Pues bien, en el Club de Lectura que
organiza la biblioteca “Luis Martín Santos” de mi barrio, el profesor nos
cuenta que en épocas de crisis (y nosotros estamos en una de ellas), las
sociedades necesitan referentes que les puedan guiar hacia un futuro
esperanzador y, a continuación, nos pide que citemos los nombres de personas
con un final trágico que a nuestro juicio han contribuido a cambiar el rumbo de
la Historia. Salen a relucir los nombres de Luther King, Ghandi, Lumumba, Che
Guevara, Miguel Servet, Savonarola, Monseñor Romero, Chico Mendes y algunos
otros que ahora no recuerdo. Para mis compañeros de clase, a éstos habría que
añadir también otros nombres relevantes que han dejado un gran legado artístico
y cultural: John Lennon, García Lorca, Antonio Machado, Passolini, Anna Politkoskaya, Robert Capa, Víctor Jara,
y así un largo etcétera.
Es mi turno y cito a Jan Palach. Se
produce un silencio porque no es un nombre que haya trascendido y la mayoría no
lo conoce. Les explico que era un joven estudiante de Filosofía de la
universidad de Praga que se opuso a la invasión de su país por parte de los tanques soviéticos en 1968.
Por aquel entonces el gobierno checo intentó unas tímidas reformas en lo que se
llamó la “Primavera de Praga” hacia un socialismo con rostro humano, reformas
que fueron aplastadas con mano de hierro por los dirigentes soviéticos. Jan Palach
pertenecía a un comando estudiantil que se oponía a la presencia de tropas
rusas en su ciudad y pensaban que había que dar una respuesta contundente a la
invasión. El día señalado, en una céntrica plaza de una ciudad rodeada de
tanques, se roció de gasolina y acto
seguido se prendió fuego. Tres días después falleció en el hospital a causa de
las gravísimas quemaduras que afectaron al ochenta y cinco por ciento de su
cuerpo. A partir de aquel día las movilizaciones fueron gigantescas contra la
presencia de tropas extranjeras en su país. Yo era entonces adolescente y la
noticia me impactó. Los periódicos en general se referían a él como un suicida.
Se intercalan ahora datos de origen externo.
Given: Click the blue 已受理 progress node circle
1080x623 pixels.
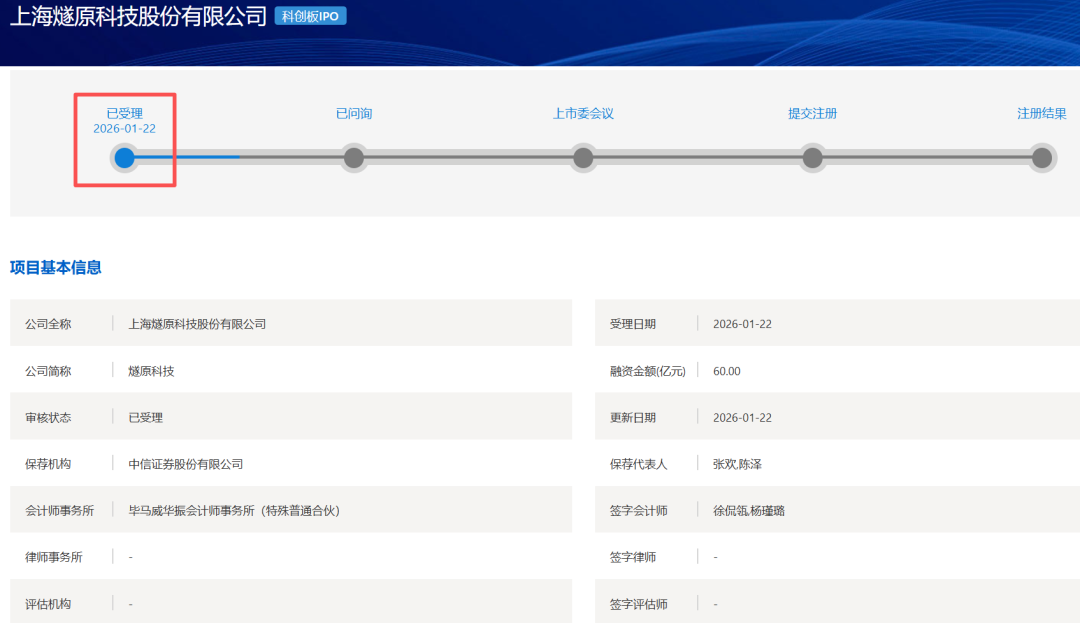Looking at the screenshot, I should tap(124, 158).
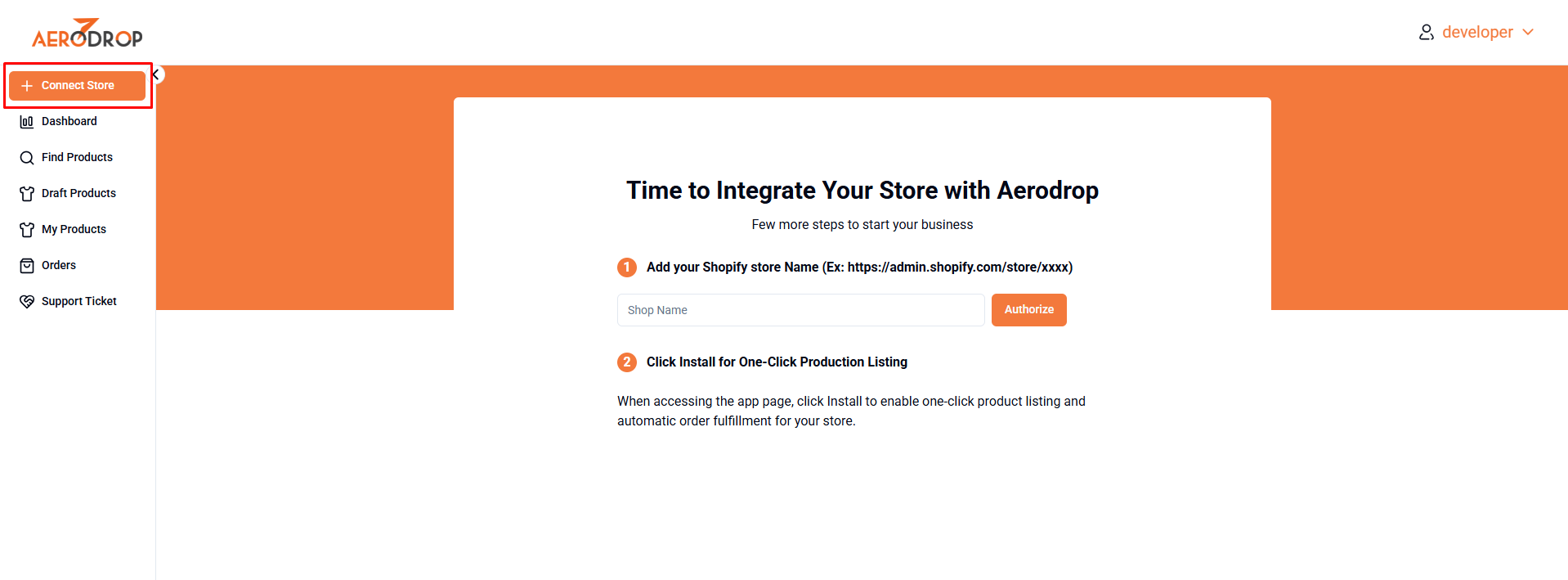Click the Aerodrop logo

tap(87, 33)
Hoy reconocemos que fue un héroe y un mártir. La Real Academia ha modificado
recientemente el concepto de mártir. Ahora hay dos acepciones casi iguales. Una
es “persona que padece muerte en defensa de su religión”, y la otra “persona
que muere o sufre grandes padecimientos en defensa de sus creencias o
convicciones”.
Más allá de la acción en sí, me pregunto
cómo habría afrontado la situación la noche previa a su inmolación y, cuando
salió por última vez de casa, de qué manera se habría despedido de sus padres y
hermanos. Todos los personajes citados más arriba sabían el peligro que corrían
pero ninguno tenía la fecha marcada. Un atentado contra ellos era una
probabilidad, pero solo eso. Jan Palach en cambio ya había tomado una
determinación, de ahí la grandeza de su decisión que al mismo tiempo sobrecoge
y nos produce espanto nada más pensarlo. Hace tres o cuatro años estuve en
Praga y no pude por menos que acercarme al lugar, en la plaza Wenceslao. Allí,
un pequeño túmulo en forma de cruz de bronce recuerda el sitio donde se inmoló
con veinte años en defensa de la libertad de su país. No fue el único, hubo más
casos de estudiantes que le imitaron, hasta el punto de que las autoridades
checas tuvieron que pedir a la población joven, que renunciaran a ese tipo de
protesta. Desde entonces numerosas plazas y calles de la República Checa y de
Europa llevan su nombre, así como un asteroide descubierto en julio de 1969.
El gesto de Jan Palach fue entonces y
sigue siendo ahora, el grito contra el afán expansionista de todos los
gobiernos que apuestan por la guerra como medio para solucionar los conflictos.